YOUR OBJECTIVE: Rewrite the listing below, replacing every "Given" with "Goal" and leaving everything else unchanged.
━━━━
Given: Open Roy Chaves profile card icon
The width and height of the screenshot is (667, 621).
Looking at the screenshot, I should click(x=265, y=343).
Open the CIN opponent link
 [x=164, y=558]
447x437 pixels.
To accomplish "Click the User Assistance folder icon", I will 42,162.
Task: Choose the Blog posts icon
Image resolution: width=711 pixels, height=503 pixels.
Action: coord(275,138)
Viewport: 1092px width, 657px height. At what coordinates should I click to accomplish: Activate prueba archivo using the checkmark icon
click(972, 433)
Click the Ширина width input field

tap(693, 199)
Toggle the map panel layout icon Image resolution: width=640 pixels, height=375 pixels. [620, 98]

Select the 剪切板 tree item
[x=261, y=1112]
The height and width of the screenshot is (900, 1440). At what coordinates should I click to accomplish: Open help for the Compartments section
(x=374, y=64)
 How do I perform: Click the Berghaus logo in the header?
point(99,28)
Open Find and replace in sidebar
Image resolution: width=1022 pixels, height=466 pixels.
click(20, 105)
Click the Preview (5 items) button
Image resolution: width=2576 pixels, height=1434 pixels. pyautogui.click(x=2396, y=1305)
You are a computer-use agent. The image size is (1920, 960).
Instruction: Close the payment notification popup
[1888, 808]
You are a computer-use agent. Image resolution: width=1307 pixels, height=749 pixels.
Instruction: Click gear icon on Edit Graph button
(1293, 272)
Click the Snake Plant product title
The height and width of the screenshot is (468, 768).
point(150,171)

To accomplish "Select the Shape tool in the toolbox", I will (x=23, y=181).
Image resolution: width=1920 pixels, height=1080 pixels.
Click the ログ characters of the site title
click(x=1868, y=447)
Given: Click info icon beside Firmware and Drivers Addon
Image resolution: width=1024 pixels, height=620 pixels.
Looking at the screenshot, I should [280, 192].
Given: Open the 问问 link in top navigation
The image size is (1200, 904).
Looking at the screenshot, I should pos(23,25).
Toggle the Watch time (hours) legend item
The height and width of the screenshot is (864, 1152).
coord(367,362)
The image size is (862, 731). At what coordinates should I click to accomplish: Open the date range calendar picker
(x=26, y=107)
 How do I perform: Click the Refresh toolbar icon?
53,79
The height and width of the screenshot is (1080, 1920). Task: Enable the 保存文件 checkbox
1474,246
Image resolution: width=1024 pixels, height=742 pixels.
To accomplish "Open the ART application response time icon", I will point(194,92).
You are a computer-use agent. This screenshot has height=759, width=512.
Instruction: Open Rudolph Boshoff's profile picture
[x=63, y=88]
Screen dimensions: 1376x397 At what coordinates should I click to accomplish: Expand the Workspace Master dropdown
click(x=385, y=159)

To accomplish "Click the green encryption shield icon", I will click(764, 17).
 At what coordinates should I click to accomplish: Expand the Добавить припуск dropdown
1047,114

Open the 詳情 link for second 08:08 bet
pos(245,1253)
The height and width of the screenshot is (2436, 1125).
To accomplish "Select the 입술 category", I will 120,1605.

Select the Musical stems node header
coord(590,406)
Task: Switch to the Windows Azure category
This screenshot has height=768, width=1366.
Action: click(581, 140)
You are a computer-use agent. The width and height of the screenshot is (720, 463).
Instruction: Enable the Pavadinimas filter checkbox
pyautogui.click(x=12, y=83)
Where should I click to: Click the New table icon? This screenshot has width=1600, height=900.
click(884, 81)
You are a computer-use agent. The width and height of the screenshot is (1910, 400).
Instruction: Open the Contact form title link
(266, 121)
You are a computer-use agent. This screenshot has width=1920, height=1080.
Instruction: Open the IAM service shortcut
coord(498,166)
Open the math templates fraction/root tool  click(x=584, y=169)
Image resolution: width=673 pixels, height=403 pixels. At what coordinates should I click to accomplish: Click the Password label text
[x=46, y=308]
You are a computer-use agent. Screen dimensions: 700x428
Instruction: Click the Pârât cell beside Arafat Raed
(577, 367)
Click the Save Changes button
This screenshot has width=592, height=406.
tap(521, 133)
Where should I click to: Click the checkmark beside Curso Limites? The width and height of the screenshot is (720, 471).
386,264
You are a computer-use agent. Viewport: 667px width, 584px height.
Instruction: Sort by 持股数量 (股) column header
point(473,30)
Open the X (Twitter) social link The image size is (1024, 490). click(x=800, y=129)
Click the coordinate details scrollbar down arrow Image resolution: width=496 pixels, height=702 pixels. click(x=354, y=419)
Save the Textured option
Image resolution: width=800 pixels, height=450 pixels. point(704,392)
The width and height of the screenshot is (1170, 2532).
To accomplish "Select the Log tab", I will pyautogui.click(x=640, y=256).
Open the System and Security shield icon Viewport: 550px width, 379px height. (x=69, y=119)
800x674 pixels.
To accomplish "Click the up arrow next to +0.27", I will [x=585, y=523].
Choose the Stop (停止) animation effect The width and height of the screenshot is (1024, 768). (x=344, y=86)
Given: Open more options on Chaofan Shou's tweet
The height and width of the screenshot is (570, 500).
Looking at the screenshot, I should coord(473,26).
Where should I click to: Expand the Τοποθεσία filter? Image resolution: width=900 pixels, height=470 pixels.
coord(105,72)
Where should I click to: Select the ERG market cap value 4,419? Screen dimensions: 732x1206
━━━━
THE OUTPUT:
Goal: Open Roy Chaves profile card icon
The width and height of the screenshot is (667, 621).
Looking at the screenshot, I should click(x=265, y=343).
Open the CIN opponent link
 [x=164, y=558]
447x437 pixels.
To accomplish "Click the User Assistance folder icon", I will 42,162.
Task: Choose the Blog posts icon
Image resolution: width=711 pixels, height=503 pixels.
Action: coord(275,138)
Viewport: 1092px width, 657px height. At what coordinates should I click to accomplish: Activate prueba archivo using the checkmark icon
click(972, 433)
Click the Ширина width input field

tap(693, 199)
Toggle the map panel layout icon Image resolution: width=640 pixels, height=375 pixels. [620, 98]

Select the 剪切板 tree item
[x=261, y=1112]
The height and width of the screenshot is (900, 1440). At what coordinates should I click to accomplish: Open help for the Compartments section
(x=374, y=64)
 How do I perform: Click the Berghaus logo in the header?
point(99,28)
Open Find and replace in sidebar
Image resolution: width=1022 pixels, height=466 pixels.
click(20, 105)
Click the Preview (5 items) button
Image resolution: width=2576 pixels, height=1434 pixels. pyautogui.click(x=2396, y=1305)
You are a computer-use agent. The image size is (1920, 960).
Instruction: Close the payment notification popup
[1888, 808]
You are a computer-use agent. Image resolution: width=1307 pixels, height=749 pixels.
Instruction: Click gear icon on Edit Graph button
(1293, 272)
Click the Snake Plant product title
The height and width of the screenshot is (468, 768).
point(150,171)

To accomplish "Select the Shape tool in the toolbox", I will (x=23, y=181).
Image resolution: width=1920 pixels, height=1080 pixels.
Click the ログ characters of the site title
click(x=1868, y=447)
Goal: Click info icon beside Firmware and Drivers Addon
Image resolution: width=1024 pixels, height=620 pixels.
Looking at the screenshot, I should [280, 192].
Goal: Open the 问问 link in top navigation
The image size is (1200, 904).
Looking at the screenshot, I should pos(23,25).
Toggle the Watch time (hours) legend item
The height and width of the screenshot is (864, 1152).
coord(367,362)
The image size is (862, 731). At what coordinates should I click to accomplish: Open the date range calendar picker
(x=26, y=107)
 How do I perform: Click the Refresh toolbar icon?
53,79
The height and width of the screenshot is (1080, 1920). Task: Enable the 保存文件 checkbox
1474,246
Image resolution: width=1024 pixels, height=742 pixels.
To accomplish "Open the ART application response time icon", I will point(194,92).
You are a computer-use agent. This screenshot has height=759, width=512.
Instruction: Open Rudolph Boshoff's profile picture
[x=63, y=88]
Screen dimensions: 1376x397 At what coordinates should I click to accomplish: Expand the Workspace Master dropdown
click(x=385, y=159)

To accomplish "Click the green encryption shield icon", I will click(764, 17).
 At what coordinates should I click to accomplish: Expand the Добавить припуск dropdown
1047,114

Open the 詳情 link for second 08:08 bet
pos(245,1253)
The height and width of the screenshot is (2436, 1125).
To accomplish "Select the 입술 category", I will 120,1605.

Select the Musical stems node header
coord(590,406)
Task: Switch to the Windows Azure category
This screenshot has height=768, width=1366.
Action: click(581, 140)
You are a computer-use agent. The width and height of the screenshot is (720, 463).
Instruction: Enable the Pavadinimas filter checkbox
pyautogui.click(x=12, y=83)
Where should I click to: Click the New table icon? This screenshot has width=1600, height=900.
click(884, 81)
You are a computer-use agent. The width and height of the screenshot is (1910, 400).
Instruction: Open the Contact form title link
(266, 121)
You are a computer-use agent. This screenshot has width=1920, height=1080.
Instruction: Open the IAM service shortcut
coord(498,166)
Open the math templates fraction/root tool  click(x=584, y=169)
Image resolution: width=673 pixels, height=403 pixels. At what coordinates should I click to accomplish: Click the Password label text
[x=46, y=308]
You are a computer-use agent. Screen dimensions: 700x428
Instruction: Click the Pârât cell beside Arafat Raed
(577, 367)
Click the Save Changes button
This screenshot has width=592, height=406.
tap(521, 133)
Where should I click to: Click the checkmark beside Curso Limites? The width and height of the screenshot is (720, 471).
386,264
You are a computer-use agent. Viewport: 667px width, 584px height.
Instruction: Sort by 持股数量 (股) column header
point(473,30)
Open the X (Twitter) social link The image size is (1024, 490). click(x=800, y=129)
Click the coordinate details scrollbar down arrow Image resolution: width=496 pixels, height=702 pixels. click(x=354, y=419)
Save the Textured option
Image resolution: width=800 pixels, height=450 pixels. point(704,392)
The width and height of the screenshot is (1170, 2532).
To accomplish "Select the Log tab", I will pyautogui.click(x=640, y=256).
Open the System and Security shield icon Viewport: 550px width, 379px height. (x=69, y=119)
800x674 pixels.
To accomplish "Click the up arrow next to +0.27", I will [x=585, y=523].
Choose the Stop (停止) animation effect The width and height of the screenshot is (1024, 768). (x=344, y=86)
Goal: Open more options on Chaofan Shou's tweet
The height and width of the screenshot is (570, 500).
Looking at the screenshot, I should coord(473,26).
Where should I click to: Expand the Τοποθεσία filter? Image resolution: width=900 pixels, height=470 pixels.
coord(105,72)
Where should I click to: Select the ERG market cap value 4,419? Screen dimensions: 732x1206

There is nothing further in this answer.